The Ed Sullivan Show is a telling indicator of
the fluctuating threshold separating what was
deemed acceptable from what was not. Sullivan
had for instance initially refused to host Elvis
Presley as 'unfit for a family audience' until
his national appeal called for a reversal of
opinion. He subsequently described Presley as
the epitome of Americanness (although shooting
him only from the waist up). During the sixties,
other artists were banned from the programme
until their commercial clout proved irresistible,
but they also had to comply with some
restrictions: in 1965, the Rolling Stones had
words from 'Satisfaction' deleted and had later
to alter their hit 'Let's Spend the Night
Together' into 'Let's Spend Some Time Together'
(however, The Doors' Jim Morrison sang 'Light My
Fire' with its original lyrics despite his
promise to sanitize them, to the ire of Ed
Sullivan).
In the mid-seventies, after a few rather
uneventful years, blue songs came under attack
again. This time, even industry officials joined
the fray.
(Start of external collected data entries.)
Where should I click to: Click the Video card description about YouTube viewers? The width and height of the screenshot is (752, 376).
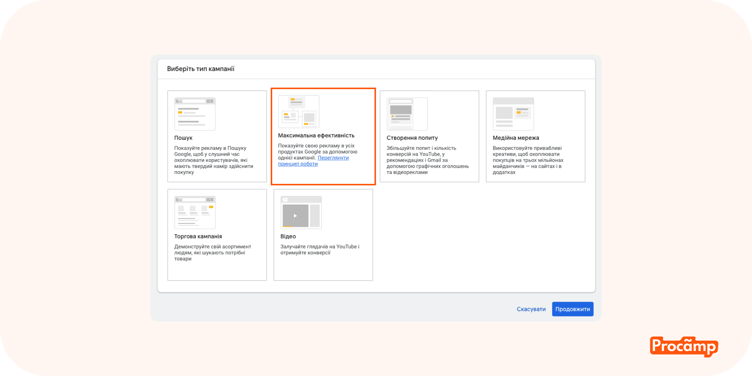coord(320,250)
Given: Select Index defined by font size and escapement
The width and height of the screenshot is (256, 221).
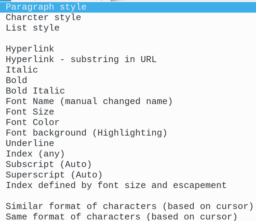Looking at the screenshot, I should 128,185.
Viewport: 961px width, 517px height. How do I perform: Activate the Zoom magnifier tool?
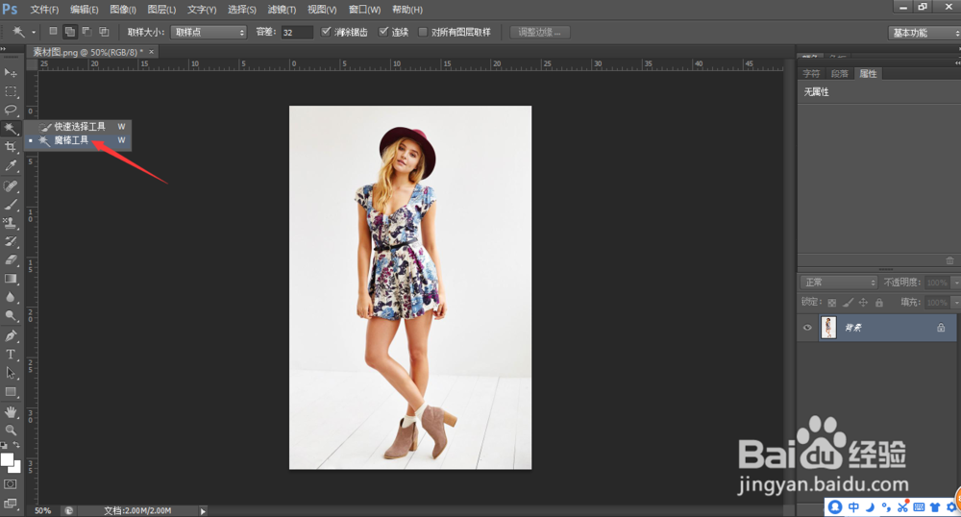click(11, 430)

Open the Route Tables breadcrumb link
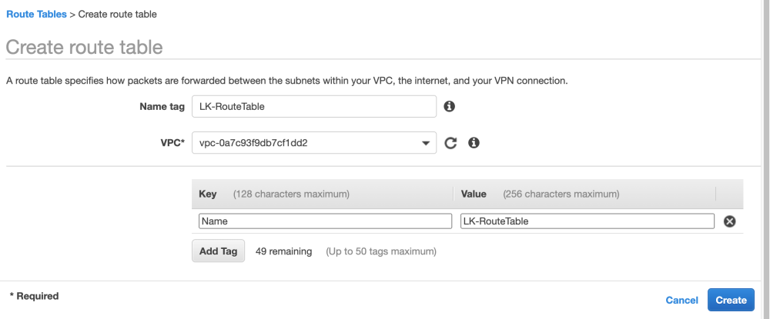[x=36, y=15]
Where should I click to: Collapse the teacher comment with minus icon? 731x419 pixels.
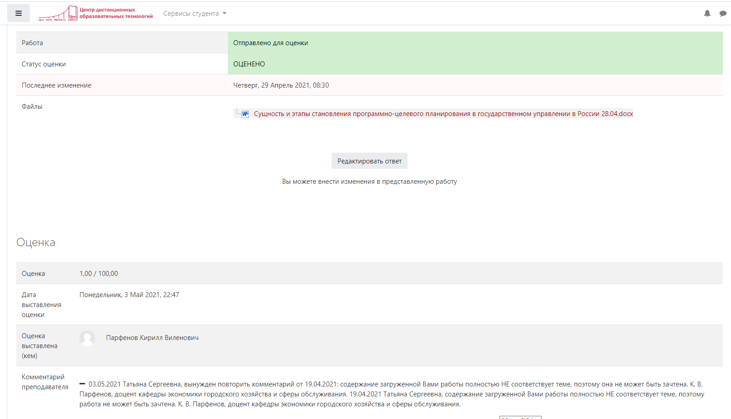[82, 384]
Vice-presidents at Casablanca, ABC or
Warner Brothers Records, programme directors at
major radio stations and even the National
Association of Broadcasters expressed their
concern over sexual lyrics.
The strongest attack came from Reverend Jesse
Jackson who, through his PUSH organisation,
launched a campaign against off-white songs,
most by black artists. As the PMRC ladies would
do a few years later, he placed the blame for
the increase in illegitimate births and
abortions on songs advocating sex (Martin,
p.251). On the whole, though, his campaign
failed and was blamed for confusing ethic with
ethnic issues, despite an attempt at fending off
the criticism by focusing, with the help of
feminist organisations, on the Rolling Stones'
Some Girls album. By the early eighties, the
issue of sexual lyrics had lost momentum, though
occasional cases of censorship still occured
since, as Martin and Segrave write, 'rather than
lying dormant, sex rock became the focus of a
sort of sniper warfare as opposed to an all-out
assault by anti-rock forces' (p.256).
It would
remain in that situation until the campaign
launched by the PMRC in 1985.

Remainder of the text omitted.